— What you should do —
Reproduce every line of the records below as a numbered list, skipping blank lines and leaving out the pictures.

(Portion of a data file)
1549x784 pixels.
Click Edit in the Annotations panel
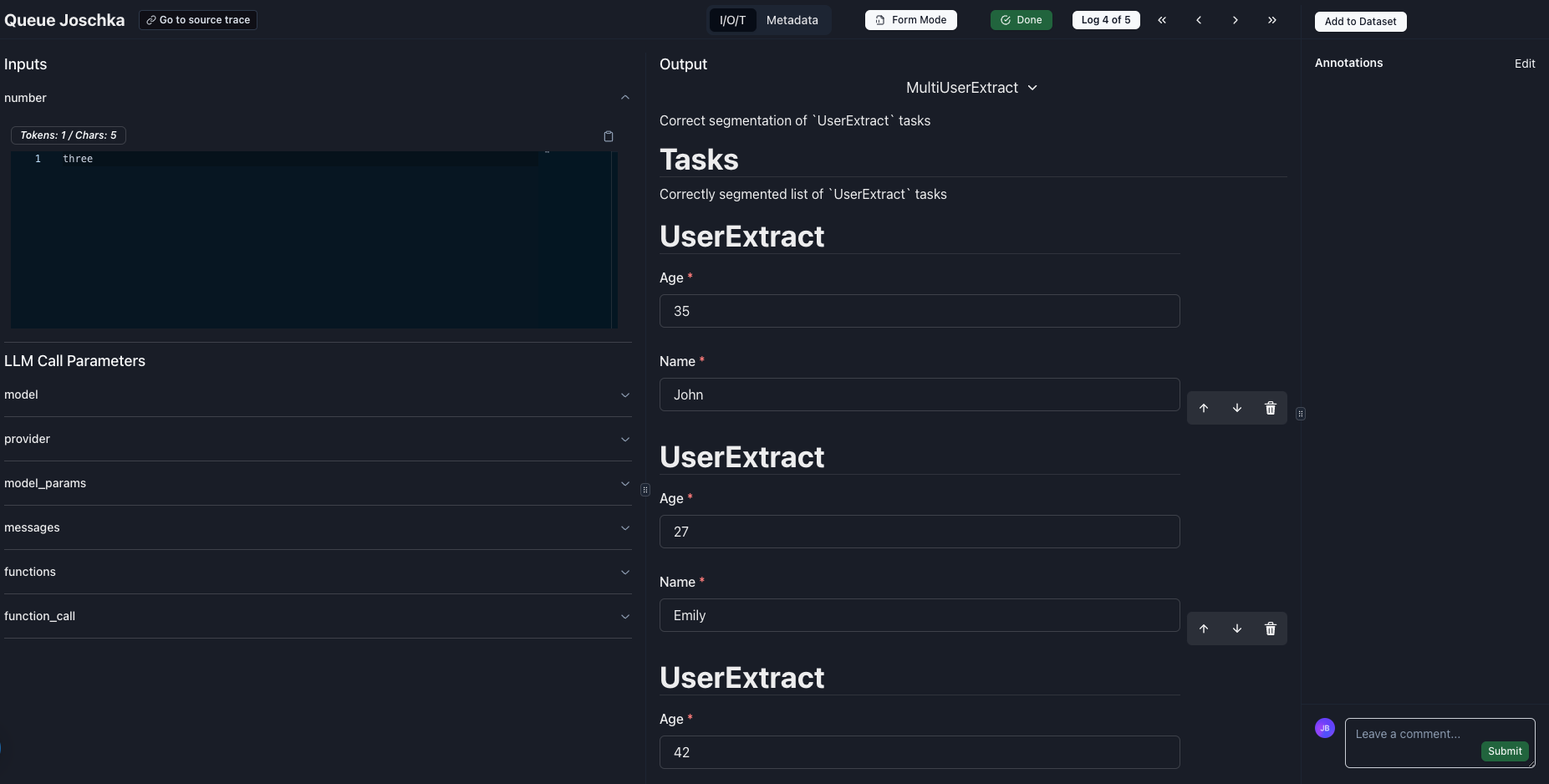click(1524, 63)
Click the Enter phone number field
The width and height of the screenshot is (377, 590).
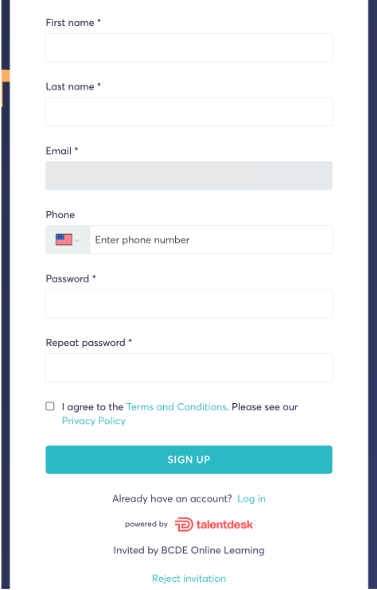pyautogui.click(x=211, y=240)
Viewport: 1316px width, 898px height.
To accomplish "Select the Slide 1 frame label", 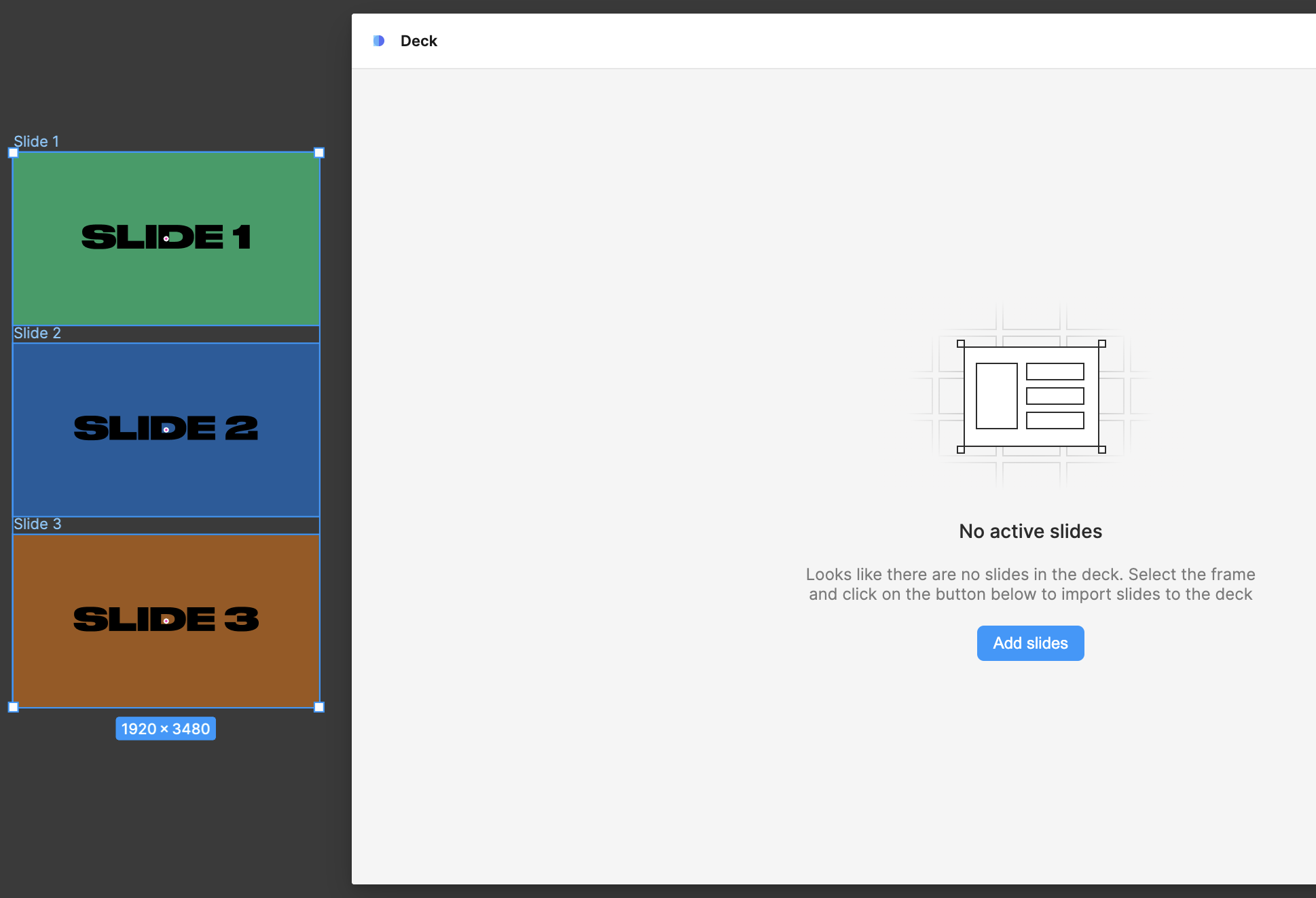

— Solved problem —
1. 1549x784 pixels.
2. Click Edit in the Annotations panel
3. click(1524, 63)
4. Click the Enter phone number field
5. The width and height of the screenshot is (377, 590).
6. pyautogui.click(x=211, y=240)
7. Viewport: 1316px width, 898px height.
8. To accomplish "Select the Slide 1 frame label", 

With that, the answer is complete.